- [Supplied material]

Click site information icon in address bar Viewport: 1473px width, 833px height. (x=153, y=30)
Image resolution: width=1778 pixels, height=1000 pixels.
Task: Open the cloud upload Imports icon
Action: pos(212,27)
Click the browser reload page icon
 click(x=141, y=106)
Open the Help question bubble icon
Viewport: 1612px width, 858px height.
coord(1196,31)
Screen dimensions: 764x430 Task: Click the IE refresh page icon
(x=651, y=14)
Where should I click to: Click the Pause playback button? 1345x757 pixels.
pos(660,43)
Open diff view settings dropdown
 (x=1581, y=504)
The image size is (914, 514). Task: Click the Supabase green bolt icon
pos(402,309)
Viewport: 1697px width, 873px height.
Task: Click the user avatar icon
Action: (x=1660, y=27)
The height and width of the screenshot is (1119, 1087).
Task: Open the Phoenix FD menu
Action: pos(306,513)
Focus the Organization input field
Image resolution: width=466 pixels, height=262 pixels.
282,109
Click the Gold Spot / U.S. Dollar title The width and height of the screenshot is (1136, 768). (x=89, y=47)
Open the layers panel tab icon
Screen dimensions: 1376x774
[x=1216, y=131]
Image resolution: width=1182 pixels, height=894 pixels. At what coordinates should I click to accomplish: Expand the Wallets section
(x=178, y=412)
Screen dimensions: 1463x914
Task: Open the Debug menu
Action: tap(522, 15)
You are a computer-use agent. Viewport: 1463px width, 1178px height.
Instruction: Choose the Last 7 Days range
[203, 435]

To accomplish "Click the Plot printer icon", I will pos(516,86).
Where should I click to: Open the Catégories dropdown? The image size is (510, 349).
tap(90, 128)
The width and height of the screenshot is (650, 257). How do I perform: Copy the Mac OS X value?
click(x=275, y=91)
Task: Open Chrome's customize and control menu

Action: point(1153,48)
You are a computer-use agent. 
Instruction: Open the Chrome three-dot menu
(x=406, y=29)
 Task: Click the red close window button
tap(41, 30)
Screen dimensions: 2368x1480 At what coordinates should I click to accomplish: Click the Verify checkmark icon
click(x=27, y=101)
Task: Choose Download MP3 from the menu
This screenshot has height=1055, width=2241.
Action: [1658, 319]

- [Action item]
Type the entries out again so that they match exactly.

- [Answer box]
Click site information icon in address bar Viewport: 1473px width, 833px height. (x=153, y=30)
Image resolution: width=1778 pixels, height=1000 pixels.
Task: Open the cloud upload Imports icon
Action: pos(212,27)
Click the browser reload page icon
 click(x=141, y=106)
Open the Help question bubble icon
Viewport: 1612px width, 858px height.
coord(1196,31)
Screen dimensions: 764x430 Task: Click the IE refresh page icon
(x=651, y=14)
Where should I click to: Click the Pause playback button? 1345x757 pixels.
pos(660,43)
Open diff view settings dropdown
 (x=1581, y=504)
The image size is (914, 514). Task: Click the Supabase green bolt icon
pos(402,309)
Viewport: 1697px width, 873px height.
Task: Click the user avatar icon
Action: (x=1660, y=27)
The height and width of the screenshot is (1119, 1087).
Task: Open the Phoenix FD menu
Action: pos(306,513)
Focus the Organization input field
Image resolution: width=466 pixels, height=262 pixels.
282,109
Click the Gold Spot / U.S. Dollar title The width and height of the screenshot is (1136, 768). (x=89, y=47)
Open the layers panel tab icon
Screen dimensions: 1376x774
[x=1216, y=131]
Image resolution: width=1182 pixels, height=894 pixels. At what coordinates should I click to accomplish: Expand the Wallets section
(x=178, y=412)
Screen dimensions: 1463x914
Task: Open the Debug menu
Action: tap(522, 15)
You are a computer-use agent. Viewport: 1463px width, 1178px height.
Instruction: Choose the Last 7 Days range
[203, 435]

To accomplish "Click the Plot printer icon", I will pos(516,86).
Where should I click to: Open the Catégories dropdown? The image size is (510, 349).
tap(90, 128)
The width and height of the screenshot is (650, 257). How do I perform: Copy the Mac OS X value?
click(x=275, y=91)
Task: Open Chrome's customize and control menu

Action: point(1153,48)
You are a computer-use agent. 
Instruction: Open the Chrome three-dot menu
(x=406, y=29)
 Task: Click the red close window button
tap(41, 30)
Screen dimensions: 2368x1480 At what coordinates should I click to accomplish: Click the Verify checkmark icon
click(x=27, y=101)
Task: Choose Download MP3 from the menu
This screenshot has height=1055, width=2241.
Action: [1658, 319]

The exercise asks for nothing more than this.